Whitney, P., B. G. Marcot, McConnaha, D. H. Johnson, and D. Hart. 2001. A fish and wildlife rosetta stone: developing a common basis for the ecosystem diagnosis and treatment (EDT) method.  Presented at: Annual Meeting, Northwest Chapter of Society for Ecological Restoration, 4-6 April 2001. Bellevue, WA.
 

An impediment to developing an integrated ecological approach to watershed management is that wildlife and fish biologists lack a common intellectual tradition and lexicon. Management objectives and terminology differ between the two disciples, which often inhibits communication and progress. In the Multi-species planning process, Ecosystem Diagnosis and Treatment (EDT) provided a common intellectual framework that has fostered a multi-species approach. In this paper we will discuss a fish and wildlife "Rosetta Stone" that argues for the multi-species application of EDT. The theoretical underpinnings of the EDT method are defined in terms of productivity and capacity equations that are taken from the disaggregated Beverton-Holt model of Moussalli and Hilborn.

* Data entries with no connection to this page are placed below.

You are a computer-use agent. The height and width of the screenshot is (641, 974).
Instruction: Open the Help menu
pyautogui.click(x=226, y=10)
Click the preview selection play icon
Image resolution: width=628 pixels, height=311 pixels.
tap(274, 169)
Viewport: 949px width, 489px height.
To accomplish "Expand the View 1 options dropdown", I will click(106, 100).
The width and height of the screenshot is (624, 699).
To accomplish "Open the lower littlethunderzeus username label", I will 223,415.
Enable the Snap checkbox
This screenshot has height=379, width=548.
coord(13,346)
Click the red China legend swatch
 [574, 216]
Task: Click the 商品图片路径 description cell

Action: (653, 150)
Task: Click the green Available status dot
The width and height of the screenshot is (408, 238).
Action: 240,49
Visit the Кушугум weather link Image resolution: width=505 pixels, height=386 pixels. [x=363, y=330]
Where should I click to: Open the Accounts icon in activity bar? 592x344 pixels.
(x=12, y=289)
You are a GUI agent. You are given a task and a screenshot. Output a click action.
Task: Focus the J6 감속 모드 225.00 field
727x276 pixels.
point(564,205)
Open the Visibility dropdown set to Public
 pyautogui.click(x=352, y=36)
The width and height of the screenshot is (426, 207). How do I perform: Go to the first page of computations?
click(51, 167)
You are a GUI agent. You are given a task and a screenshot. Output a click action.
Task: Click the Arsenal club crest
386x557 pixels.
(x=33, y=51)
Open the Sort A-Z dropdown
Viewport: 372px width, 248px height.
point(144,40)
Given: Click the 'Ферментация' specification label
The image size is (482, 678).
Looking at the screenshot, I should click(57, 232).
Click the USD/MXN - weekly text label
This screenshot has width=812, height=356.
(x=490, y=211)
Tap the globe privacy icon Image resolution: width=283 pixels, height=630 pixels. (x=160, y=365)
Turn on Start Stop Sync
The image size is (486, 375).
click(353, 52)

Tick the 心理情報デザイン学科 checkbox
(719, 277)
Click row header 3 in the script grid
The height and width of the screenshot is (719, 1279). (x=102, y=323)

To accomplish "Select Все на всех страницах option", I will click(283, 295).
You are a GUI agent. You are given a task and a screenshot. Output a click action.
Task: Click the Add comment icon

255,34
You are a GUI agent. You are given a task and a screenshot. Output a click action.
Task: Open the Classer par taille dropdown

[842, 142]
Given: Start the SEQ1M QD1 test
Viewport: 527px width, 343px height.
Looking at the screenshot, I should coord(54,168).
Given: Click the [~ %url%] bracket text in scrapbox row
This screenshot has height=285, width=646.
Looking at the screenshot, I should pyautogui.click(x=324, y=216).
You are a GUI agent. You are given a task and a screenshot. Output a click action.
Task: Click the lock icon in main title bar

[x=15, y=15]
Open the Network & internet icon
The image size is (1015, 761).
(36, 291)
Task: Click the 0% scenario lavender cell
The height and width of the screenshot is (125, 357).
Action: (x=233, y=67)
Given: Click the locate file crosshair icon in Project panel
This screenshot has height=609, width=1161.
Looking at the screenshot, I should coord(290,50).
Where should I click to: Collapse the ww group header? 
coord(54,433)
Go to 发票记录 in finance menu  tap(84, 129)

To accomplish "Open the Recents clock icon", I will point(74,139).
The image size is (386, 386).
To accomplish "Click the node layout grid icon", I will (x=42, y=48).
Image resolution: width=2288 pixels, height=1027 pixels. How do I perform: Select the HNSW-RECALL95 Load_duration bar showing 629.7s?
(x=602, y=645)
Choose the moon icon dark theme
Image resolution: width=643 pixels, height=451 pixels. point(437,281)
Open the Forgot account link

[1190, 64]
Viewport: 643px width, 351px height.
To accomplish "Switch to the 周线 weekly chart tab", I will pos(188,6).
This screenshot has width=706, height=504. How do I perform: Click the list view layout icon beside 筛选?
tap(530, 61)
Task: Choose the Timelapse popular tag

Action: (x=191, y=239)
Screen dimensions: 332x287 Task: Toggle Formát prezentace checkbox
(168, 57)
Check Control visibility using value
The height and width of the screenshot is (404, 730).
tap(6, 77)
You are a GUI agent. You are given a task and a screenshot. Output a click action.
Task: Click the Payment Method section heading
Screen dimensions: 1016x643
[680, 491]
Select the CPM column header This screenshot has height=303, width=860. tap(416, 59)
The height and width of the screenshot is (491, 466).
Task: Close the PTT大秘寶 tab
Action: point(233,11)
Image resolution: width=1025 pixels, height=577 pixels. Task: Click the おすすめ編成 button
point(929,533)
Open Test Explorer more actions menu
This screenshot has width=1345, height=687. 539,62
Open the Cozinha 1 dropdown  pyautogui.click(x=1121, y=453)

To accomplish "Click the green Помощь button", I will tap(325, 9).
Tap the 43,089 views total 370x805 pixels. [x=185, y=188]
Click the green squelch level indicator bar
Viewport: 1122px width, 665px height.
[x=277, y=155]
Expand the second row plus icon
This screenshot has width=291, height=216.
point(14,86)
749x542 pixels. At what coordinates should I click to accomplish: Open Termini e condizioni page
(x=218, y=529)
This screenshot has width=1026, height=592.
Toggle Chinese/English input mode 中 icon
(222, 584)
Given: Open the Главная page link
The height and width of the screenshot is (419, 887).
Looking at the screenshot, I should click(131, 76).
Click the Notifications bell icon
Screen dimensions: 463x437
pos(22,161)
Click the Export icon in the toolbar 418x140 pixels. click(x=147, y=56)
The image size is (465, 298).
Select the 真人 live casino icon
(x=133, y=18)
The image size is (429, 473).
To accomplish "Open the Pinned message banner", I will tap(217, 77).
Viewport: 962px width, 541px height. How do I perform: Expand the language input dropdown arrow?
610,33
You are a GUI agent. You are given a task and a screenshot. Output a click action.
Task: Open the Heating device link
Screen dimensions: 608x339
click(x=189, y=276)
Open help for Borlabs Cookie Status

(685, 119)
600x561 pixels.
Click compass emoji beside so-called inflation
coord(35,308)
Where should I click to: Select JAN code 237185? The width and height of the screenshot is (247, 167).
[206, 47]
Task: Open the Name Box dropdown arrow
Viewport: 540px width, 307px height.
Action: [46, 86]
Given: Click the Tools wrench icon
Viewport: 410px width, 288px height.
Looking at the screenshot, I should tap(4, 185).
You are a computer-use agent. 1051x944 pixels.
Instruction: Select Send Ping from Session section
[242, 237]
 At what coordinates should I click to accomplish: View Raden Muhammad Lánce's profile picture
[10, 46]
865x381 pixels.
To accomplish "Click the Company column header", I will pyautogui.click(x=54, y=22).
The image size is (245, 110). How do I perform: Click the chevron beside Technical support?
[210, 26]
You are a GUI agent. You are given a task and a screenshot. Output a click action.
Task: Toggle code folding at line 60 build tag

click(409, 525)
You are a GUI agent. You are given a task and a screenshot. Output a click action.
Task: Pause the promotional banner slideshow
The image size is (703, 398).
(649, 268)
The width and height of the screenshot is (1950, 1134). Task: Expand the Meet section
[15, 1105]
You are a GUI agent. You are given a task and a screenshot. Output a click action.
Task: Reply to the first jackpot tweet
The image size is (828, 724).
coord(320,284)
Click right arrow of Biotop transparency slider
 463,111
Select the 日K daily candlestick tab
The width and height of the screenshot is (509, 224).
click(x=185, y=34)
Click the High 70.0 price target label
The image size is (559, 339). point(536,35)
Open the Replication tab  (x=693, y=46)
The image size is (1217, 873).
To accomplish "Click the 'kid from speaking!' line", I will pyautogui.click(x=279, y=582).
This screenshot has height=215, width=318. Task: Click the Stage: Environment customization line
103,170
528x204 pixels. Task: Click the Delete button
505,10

The Beverton-Holt model, usually in its aggregated form, has been widely used in fisheries modeling and management. It describes the density-dependent relationship between numbers of recruits and adult spawners that produce them. In its aggregated form, the Beverton-Holt stock-recruit relationship is identical to the difference form of the logistic equation for lag-free density-dependent population growth. The logistic equation as described in ecology text books are more familiar to wildlife biologists than Beverton -Holt equations. The disaggregated form of the Beverton-Holt is identical to the disaggregated form of the logistic model for density-dependent population growth as described by Leslie. Both the Mousalli and Hilborn equation and the Leslie matrix can be expanded mathematically in the same manner to express the expected number of recruits in terms of adult breeders. These points provide a rationale for free translation between EDT information types (e.g. Level 2 habitat description) for fish and wildlife. It also provides a point of commonality between EDT and other models such as those based on a Leslie matrix.